Records to use:

----------

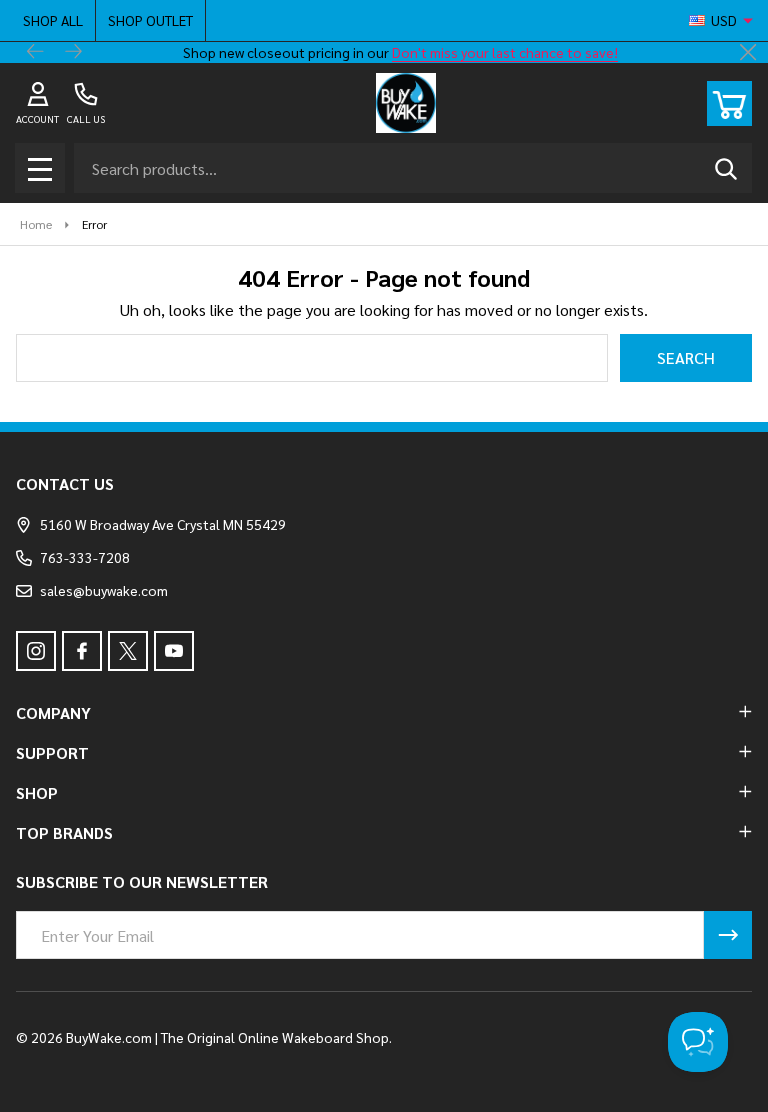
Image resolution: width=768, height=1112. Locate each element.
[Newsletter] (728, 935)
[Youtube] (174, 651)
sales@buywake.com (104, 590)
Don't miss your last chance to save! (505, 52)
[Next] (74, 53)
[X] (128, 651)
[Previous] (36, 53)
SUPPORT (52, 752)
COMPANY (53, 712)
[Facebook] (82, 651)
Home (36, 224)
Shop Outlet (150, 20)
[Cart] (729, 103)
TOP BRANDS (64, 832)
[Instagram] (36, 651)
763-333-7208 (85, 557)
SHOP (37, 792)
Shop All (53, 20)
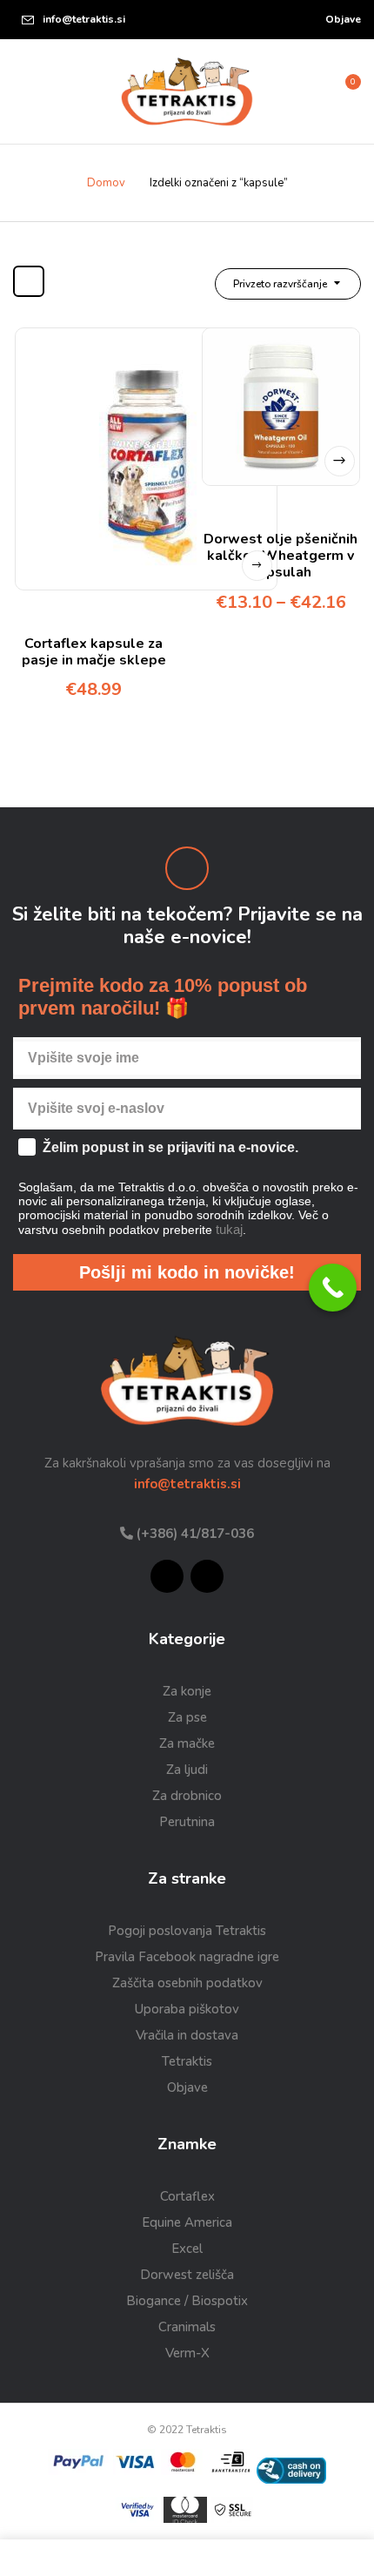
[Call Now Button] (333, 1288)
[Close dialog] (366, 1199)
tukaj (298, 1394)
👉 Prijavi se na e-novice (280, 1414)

----------

Task item: An exact copy of the entries above is needed, with the pictures removed.

Answer to this task:
Image resolution: width=768, height=1112. Locate each element.
[Newsletter] (728, 935)
[Youtube] (174, 651)
sales@buywake.com (104, 590)
Don't miss your last chance to save! (505, 52)
[Next] (74, 53)
[X] (128, 651)
[Previous] (36, 53)
SUPPORT (52, 752)
COMPANY (53, 712)
[Facebook] (82, 651)
Home (36, 224)
Shop Outlet (150, 20)
[Cart] (729, 103)
TOP BRANDS (64, 832)
[Instagram] (36, 651)
763-333-7208 (85, 557)
SHOP (37, 792)
Shop All (53, 20)
[Call Now Button] (333, 1288)
[Close dialog] (366, 1199)
tukaj (298, 1394)
👉 Prijavi se na e-novice (280, 1414)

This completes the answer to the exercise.